# Work item:
From the data below, repeat exactly the lines from the line with "Given: Click the zoom out minus icon" to the line with "The width and", both included.

# Record extracts:
***

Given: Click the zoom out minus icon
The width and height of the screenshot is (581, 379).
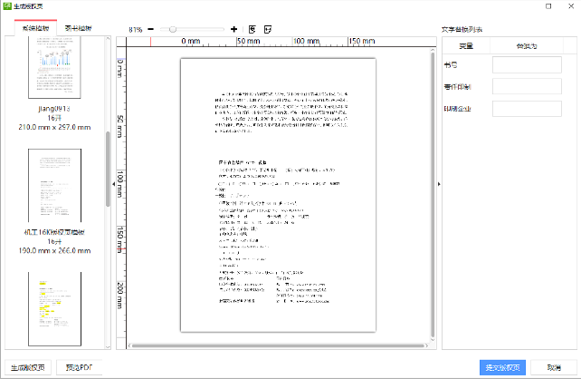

***

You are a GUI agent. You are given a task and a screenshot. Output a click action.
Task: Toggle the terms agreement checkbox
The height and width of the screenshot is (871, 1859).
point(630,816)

***

# Problem solution:
Given: Click the zoom out minus icon
The width and height of the screenshot is (581, 379).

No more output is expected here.